I started project by laying out boards, using a pencil and level.  I used pencil because I wanted the dark line to help suggest the shadow line between boards.   I based the proportion of boards on the 4" granite lip, as well as the traditional size of real boards used in this application.  I did vary the sizes from 3" to 6" to give the illusion of random boards.  In a faux finish like this, imprecision actually helps the illusion.  I further decided to give a border around the "board" over the sink to highlight the area and give interest, as this is the first thing you see when walking into kitchen.
Above, I've started laying in color.  I wanted to primarily use light greens and aquas to tie together my pale avocado walls and the aqua walls in the adjoining room.  I did want some warm wood tones to peek through to relate to the wood cabinets.  In some cases, I actually finished the "boards" to look like wood before layering paint over them for that weathered peeling paint look.  I also added grain lines with a rocking roller tool.
  
Here is the completed back splash topped with a tinted polyureathane for durability.  The slight tint (golden oak) helps give the illusion of age .
I ran the boards hoizontally over the stove to give interest and also help with the illusion of using actual reclaimed material:  when using such materials, usually you have to adapt because of limited quanity.
The beautiful plates were a gift from Visual Vamp, Valorie Hart.

And now the fun part:  accessories.  All along, I wanted the back splash to provide a good background for these beautiful Majolica plates that work well with my green walls.  If they look familiar, it's because they used to grace the before kitchen of the fabulous Visual Vamp:
A beautiful plate, crocks to hold utensils, and a vintage lamp:  what more does any cottage kitchen need?

After 4+ years of no backsplash, I've very happy with how this turned out, especially since I was able to complete the project with very little money---I already had most of the needed paints and supplies.  I'm also glad I waited until I found the perfection solution.


6 comments:

greenwords said...

Looks absolutely fabulous. Totally worth waiting all that time to decide what to do!

Valorie Hart - The Visual Vamp said...

Genius! As usual! The plates look perfect in your house!!!! xo xo

h. m. settoon said...

@ valorie--thank you so much for the majolica --- i love them. you'll have to stop by one night after your tango lesson.
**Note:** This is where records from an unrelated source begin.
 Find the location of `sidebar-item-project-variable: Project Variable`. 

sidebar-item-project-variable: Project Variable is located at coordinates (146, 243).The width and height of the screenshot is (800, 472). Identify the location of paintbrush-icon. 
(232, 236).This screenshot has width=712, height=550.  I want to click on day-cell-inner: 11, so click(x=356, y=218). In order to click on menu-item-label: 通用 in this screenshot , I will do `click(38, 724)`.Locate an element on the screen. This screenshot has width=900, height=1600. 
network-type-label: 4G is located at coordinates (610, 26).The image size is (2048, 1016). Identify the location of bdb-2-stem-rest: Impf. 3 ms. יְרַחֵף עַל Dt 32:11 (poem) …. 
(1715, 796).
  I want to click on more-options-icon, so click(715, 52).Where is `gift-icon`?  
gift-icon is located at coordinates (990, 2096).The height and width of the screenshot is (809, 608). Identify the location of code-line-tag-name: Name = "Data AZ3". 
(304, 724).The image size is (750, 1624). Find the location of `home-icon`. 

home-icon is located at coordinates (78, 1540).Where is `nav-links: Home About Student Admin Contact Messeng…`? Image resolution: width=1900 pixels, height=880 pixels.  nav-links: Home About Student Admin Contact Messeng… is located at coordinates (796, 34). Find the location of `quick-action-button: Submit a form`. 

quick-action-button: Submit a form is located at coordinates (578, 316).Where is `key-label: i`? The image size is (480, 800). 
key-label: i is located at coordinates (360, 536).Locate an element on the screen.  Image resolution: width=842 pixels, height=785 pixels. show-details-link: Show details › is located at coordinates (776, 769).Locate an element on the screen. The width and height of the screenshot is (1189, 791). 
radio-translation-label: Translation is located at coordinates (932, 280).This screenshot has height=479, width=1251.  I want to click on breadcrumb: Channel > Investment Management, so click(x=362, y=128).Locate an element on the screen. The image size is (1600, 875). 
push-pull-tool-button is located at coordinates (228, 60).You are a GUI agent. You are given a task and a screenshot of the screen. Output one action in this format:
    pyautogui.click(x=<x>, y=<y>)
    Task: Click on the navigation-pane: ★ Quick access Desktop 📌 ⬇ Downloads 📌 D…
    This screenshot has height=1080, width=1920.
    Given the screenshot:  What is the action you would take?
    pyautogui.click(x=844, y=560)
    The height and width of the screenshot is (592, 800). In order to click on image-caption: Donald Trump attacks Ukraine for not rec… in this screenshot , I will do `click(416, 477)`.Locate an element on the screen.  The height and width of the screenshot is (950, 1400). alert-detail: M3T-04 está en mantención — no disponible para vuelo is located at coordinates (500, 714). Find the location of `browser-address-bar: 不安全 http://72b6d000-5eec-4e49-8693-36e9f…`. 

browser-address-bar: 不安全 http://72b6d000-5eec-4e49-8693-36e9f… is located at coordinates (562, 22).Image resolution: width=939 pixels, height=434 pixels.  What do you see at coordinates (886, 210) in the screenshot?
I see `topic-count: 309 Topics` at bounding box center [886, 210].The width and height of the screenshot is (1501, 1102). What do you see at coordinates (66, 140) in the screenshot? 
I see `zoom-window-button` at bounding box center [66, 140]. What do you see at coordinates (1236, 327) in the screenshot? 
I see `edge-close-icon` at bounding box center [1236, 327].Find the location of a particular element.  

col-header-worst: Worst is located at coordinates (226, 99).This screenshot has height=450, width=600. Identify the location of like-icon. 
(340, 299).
P.Gaye Tapp at Little Augury said...

this is great looking! I love the continuity-yet the added ambiance it creates. fantastic work and idea. and the majolica makes it! pgt

Anonymous said...

It is a beautiful back-splash. You made it look doable. I just spent 6+ hours at the bar with my nine year old daughter painting practice "boards". on foam board. We came up with some interesting looks. It does not at all resemble yours. We are painting her floor and she wanted the look of the faux wood. Any advice? Apparently its the base color,we tried a few, and the aged look we are missing.

h. m. settoon said...

anon, send me an e-mail with some pics and maybe I can advise you. To get the "wood tone" boards before putting on the colors with a trowel, I used Sherwin Williams paint color "mannered gold" with thin layers of golden oak and dark walnut minwax stain.